## Source data
------
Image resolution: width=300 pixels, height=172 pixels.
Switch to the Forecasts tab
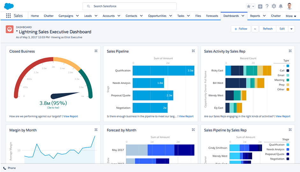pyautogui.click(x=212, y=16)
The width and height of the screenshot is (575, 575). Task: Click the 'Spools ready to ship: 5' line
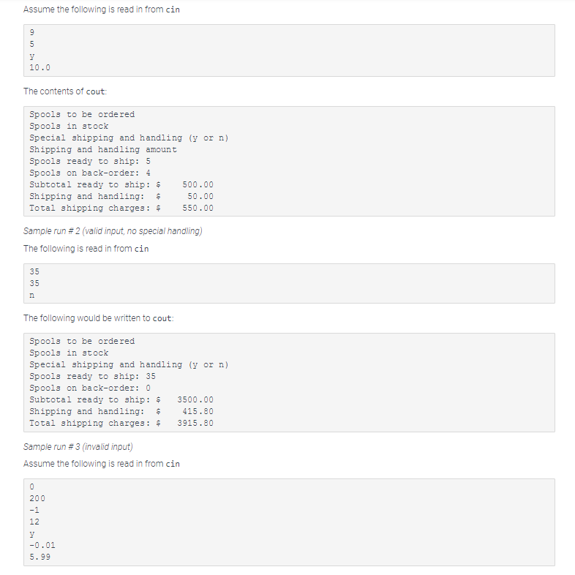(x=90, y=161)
------
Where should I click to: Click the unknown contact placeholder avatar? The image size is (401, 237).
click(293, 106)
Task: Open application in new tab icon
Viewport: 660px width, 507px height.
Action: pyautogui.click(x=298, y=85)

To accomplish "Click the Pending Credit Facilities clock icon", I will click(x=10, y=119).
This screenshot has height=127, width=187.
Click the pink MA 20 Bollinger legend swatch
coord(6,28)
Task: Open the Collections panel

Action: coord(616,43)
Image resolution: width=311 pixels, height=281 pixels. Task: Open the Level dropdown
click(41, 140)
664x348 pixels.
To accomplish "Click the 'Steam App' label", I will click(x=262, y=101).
------
## Instructions for the task
Pull every line containing "will" from the entries above and copy it.

## Written response
To accomplish "Click the Pending Credit Facilities clock icon", I will click(x=10, y=119).
To accomplish "Click the 'Steam App' label", I will click(x=262, y=101).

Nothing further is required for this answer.